_SUPPLIED MATERIAL_
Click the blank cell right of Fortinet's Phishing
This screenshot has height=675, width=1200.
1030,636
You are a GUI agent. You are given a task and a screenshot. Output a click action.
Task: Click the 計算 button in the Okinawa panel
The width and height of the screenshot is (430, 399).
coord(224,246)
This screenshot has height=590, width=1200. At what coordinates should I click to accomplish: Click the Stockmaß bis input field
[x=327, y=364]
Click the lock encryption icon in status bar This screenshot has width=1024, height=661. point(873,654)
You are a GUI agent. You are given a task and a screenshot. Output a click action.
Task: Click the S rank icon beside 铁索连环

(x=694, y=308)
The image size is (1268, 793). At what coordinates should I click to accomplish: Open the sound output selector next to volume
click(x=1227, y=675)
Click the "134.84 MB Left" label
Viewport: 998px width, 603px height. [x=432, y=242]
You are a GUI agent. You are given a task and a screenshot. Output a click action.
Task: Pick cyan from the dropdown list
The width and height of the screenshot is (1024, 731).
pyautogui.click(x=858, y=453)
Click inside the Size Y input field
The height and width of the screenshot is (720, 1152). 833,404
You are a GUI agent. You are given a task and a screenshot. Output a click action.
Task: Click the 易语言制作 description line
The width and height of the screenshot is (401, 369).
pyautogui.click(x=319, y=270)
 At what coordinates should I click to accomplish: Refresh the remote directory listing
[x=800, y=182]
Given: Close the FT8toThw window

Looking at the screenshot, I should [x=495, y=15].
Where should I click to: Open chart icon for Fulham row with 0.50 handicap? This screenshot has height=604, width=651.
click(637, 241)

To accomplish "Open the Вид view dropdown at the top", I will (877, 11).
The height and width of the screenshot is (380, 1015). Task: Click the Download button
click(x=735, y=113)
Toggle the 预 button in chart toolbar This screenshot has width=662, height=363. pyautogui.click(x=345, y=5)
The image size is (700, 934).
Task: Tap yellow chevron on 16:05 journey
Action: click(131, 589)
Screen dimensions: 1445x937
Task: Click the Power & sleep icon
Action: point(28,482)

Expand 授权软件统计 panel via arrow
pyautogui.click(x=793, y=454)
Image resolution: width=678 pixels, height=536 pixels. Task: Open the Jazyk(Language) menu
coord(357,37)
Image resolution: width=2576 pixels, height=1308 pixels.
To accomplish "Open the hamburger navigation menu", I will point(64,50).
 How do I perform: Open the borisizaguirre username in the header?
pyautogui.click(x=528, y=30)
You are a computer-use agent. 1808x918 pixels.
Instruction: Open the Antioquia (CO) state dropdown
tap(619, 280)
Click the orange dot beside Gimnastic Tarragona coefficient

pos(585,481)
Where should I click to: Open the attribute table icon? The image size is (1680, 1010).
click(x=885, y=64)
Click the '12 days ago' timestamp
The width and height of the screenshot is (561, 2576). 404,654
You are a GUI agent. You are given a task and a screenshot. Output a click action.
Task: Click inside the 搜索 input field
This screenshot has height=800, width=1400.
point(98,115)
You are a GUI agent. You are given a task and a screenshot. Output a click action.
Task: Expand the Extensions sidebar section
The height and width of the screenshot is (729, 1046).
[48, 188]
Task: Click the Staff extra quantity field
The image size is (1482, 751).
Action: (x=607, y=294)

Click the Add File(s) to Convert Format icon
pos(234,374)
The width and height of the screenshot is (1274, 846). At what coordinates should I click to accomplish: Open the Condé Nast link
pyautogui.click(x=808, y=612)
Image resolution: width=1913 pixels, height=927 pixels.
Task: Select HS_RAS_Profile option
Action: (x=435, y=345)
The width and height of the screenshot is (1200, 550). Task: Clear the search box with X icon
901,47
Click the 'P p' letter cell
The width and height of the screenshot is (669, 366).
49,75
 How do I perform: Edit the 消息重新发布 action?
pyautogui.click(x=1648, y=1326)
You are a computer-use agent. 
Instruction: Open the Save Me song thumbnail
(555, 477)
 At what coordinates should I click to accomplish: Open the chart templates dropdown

_TASK BRIEF_
Reproduce exactly the line that holds "How do I perform: Edit the 消息重新发布 action?", then every line after it, ending with the final line of the records above.

_SOLUTION TO THIS EXERCISE_
 How do I perform: Edit the 消息重新发布 action?
pyautogui.click(x=1648, y=1326)
You are a computer-use agent. 
Instruction: Open the Save Me song thumbnail
(555, 477)
 At what coordinates should I click to accomplish: Open the chart templates dropdown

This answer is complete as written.